CSSE 230
Editor Trees Programming Assignment

Milestones

1 (55 pts) Implement and test: add(char c, int pos) and add(char c) plus (for testing purposes) EditTree(), EditTree(char), get(int pos), height(), totalRotationCount() and toString(). Tree must be kept height-balanced.
2 (55 pts) All of the above, plus: delete(int pos), size(), and EditTree(EditTree e). Tree must be kept height-balanced.
3 (150 pts) Final submission of all code: all of the above, plus EditTree(String s), split(int pos), concatenate(EditTree other), find(String s), find(String s, int pos), and get(int pos, int length). Includes correctness, efficiency constraints (see below), and style.

Overview

EditorTrees is the major team project, as described in the syllabus.

You'll complete this assignment in teams of three (or two, depending on the number of students in the class).

In this project you will write methods of a class that could be the "behind the scenes" data structure used by a text editor. Each piece of text will be represented as a height-balanced tree with rank (and possibly some other features, for example, parent pointers and/or threads). Each node contains a single character. Note that an EditTree is not an AVL tree in the traditional sense, since the order of nodes reflects their position within the tree's text rather than an alphabetical ordering of the characters in the tree. To repeat, this is not a Binary Search Tree. For example, the text "SLIPPERY" could be represented by the height-balanced tree at the right.

You will focus on data structures and algorithms. You will not write an interface with this. (Of course, we could always have you build a text editor interface as a later project.)

Learning Objectives

Implement a complex data structure and associated algorithms.

Read algorithm descriptions in a language other than Java, and use them as a basis for your your Java code.

Gain additional practice with team skills.

Requirements

You must implement all of the methods whose stubs are in the provided EditTree code.  Each method that creates or modifies a tree must leave all trees height-balanced. Most of the requirements (including big-oh bounds on worst-case runtime) are presented to you as comments in that code, because context should make them clearer. 

These methods must run in O(log N) time, where N is the size (number of nodes) in the largest tree involved in the operation.

Note: details on how to do concatenate and split in O(log N) time can be found here. The excerpt is from Reingold and Hansen, Data Structures In Pascal, pages 334-368.

These methods must run in O(N) time, where N is the size (number of nodes) in the tree involved in the operation.

Finally, get(pos, length)  must be O(length * log N). There are no running time requirements on the other methods you are to write.

 

The following required method is for grading purposes only:  int totalRotationCount(), which returns the total number of rotations done in this tree since the tree was first created. A single rotation adds 1 to this count, a double rotation adds two.

 

Be sure to commit your versions often as you go, and mark your Milestone 1 and Milestone 2 submissions clearly in your commit log, so that we will know which one to grade!

Design Considerations

Certain operations would be really easy to implement if you didn't care about efficiency.

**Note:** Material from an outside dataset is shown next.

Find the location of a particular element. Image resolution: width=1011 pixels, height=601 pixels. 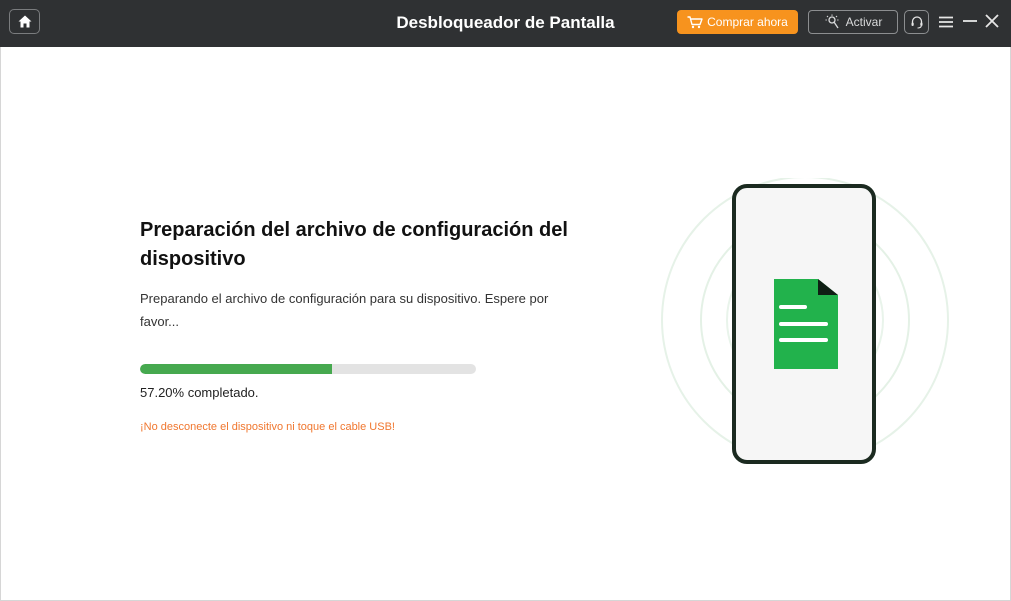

In order to do certain operations efficiently, like add() and get(), you already know that you need extra data in your nodes, like balance code and rank. However, you should consider whether or not you want to add yet more data:

These might work well for you if you are willing to make some tradeoffs. For example, the drawback with adding more data is that you need to keep it up to date when you make changes to the tree.

Another decision you'll need to make is how to how to traverse your tree. For instance, when adding a node, you'll need to walk down the tree to figure out where to insert it, and back up to figure out if it needs to be rotated. How will you do this traversal? It may depend on the method. Some options:

A Quick and Dirty Visualization program

In Winter term 2010-11 Emily Graetz was a student assistant for this class. Emily developed a class that allows you to display the nodes in an EditTree, along with their balance codes and ranks. The DisplayTree class provides static methods to display a whole tree or the subtree whose root is any specific node from your tree.

This should give you a visual way to check whether your rotations are working and whether they are correctly setting balance codes and ranks.

It does not produce pretty trees, and the trees sometimes extend outside the windows, but you are likely to find it helpful. If you want "pretty" you can adapt your Diaplayable code to show the extra information. You may have to adapt the given code some, depending on how you named your fields, whether you use a NULL_NODE, etc. The Java code for this class is here.  Also see http://en.wikipedia.org/wiki/Q%26D 

Final notes

Efficiency is a big deal: As stated above, some of these operations could be implemented very easily if we didn't care about efficiency. The purpose of this assignment is for you to learn how to implement efficient algorithms for maintaining balanced trees. So correctness is only part of the assignment. Solutions that pass all the unit tests but are inefficient will only earn a small fraction of the points.

How do you check if your code is O(log n)? At every node, go either to the left or the right child. If you have to pass down both sides, it will be O(n). And when you are re-balancing the tree, you should only take one path up the tree, rebalancing as you go and stopping as soon as you can - DON'T create a rebalance() method that operates on the whole tree!

The test files for Milestones 2 and 3 may be updated.